We have developed these proposals jointly with the PRA and the Bank, and are currently seeking views, with the consultation closing on 13 March 2025.
Overseeing critical third parties
Financial firms and market infrastructures (FMIs) have become increasingly reliant on the services of a small number of third parties, known as critical third parties (CTPs). Disruption to or failure by one of these third parties, such as a cyber-attack or power outage, could affect many consumers and firms, and even threaten financial stability or confidence in the UK financial system.
The Government gave financial regulators new powers in the Financial Services and Markets Act 2023 to oversee the resilience of the services CTPs provide the financial sector, that may pose systemic risks if disrupted.
On 12 November 2024 we, alongside the Bank and PRA, set out how we intend to use our new powers to oversee critical third parties[17].
The financial regulators have worked together and engaged with industry to develop the CTP regime. The new rules align closely with international standards and similar regimes in other jurisdictions.
What this means for firms and FMIs in scope of our operational resilience rules
The CTP oversight regime will not change the accountability of firms, their boards and senior management for:
- Remaining operationally resilient.
- Complying with our existing outsourcing and operational resilience rules, including when they rely on services provided by third parties.
The final rules will not only strengthen the resilience of the services that critical third parties provide to individual firms, but will improve the resilience of the UK financial services sector as a whole.
Complete our cyber and operational resilience questionnaires
To help firms, as well as us, to understand their cyber resilience capability at a high level, with the PRA we’ve developed a self-assessment questionnaire. CQUEST consists of 50 multiple-choice questions covering aspects of cyber resilience, such as:
- does your firm have a board-approved cyber security strategy?
- how does it identify and protect its critical assets?
- how does it detect and respond to an incident, recover the business and learn from the experience?
The answers provide a valuable snapshot for firms' cyber resilience capability and highlights areas for development.
If you would like to complete CQUEST, please email your supervisor, copying in [email protected].
The FCA has also created a broader operational resilience self-assessment questionnaire called ORQUEST to help firms, as well as us, understand their operational resilience capabilities, including their cyber capabilities.
If you would like to complete ORQUEST, please email your supervisor or portfolio lead, copying in [email protected].
CBEST - cyber resilience assessment
We also use CBEST − a targeted assessment tool to help us assess firms’ cyber resilience by using live penetration testing that mimics the actions of cyber attackers.

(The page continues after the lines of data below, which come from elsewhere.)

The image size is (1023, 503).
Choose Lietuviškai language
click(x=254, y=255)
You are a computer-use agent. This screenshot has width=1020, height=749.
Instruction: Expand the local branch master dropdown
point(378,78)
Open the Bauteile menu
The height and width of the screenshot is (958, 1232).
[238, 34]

It enables regulators and firms to better understand vulnerabilities and take remedial actions, strengthening the resilience of individual firms and the wider financial sector.
Each year, we, alongside the PRA publish our annual thematic analysis of CBEST assessments, highlighting cyber resilience observations from CBEST, such as cyber defences, as well as detection and response capabilities against cyber threats.
We encourage firms’ cyber security teams and senior managers to consider our observations in our latest annual CBEST thematic analysis[18].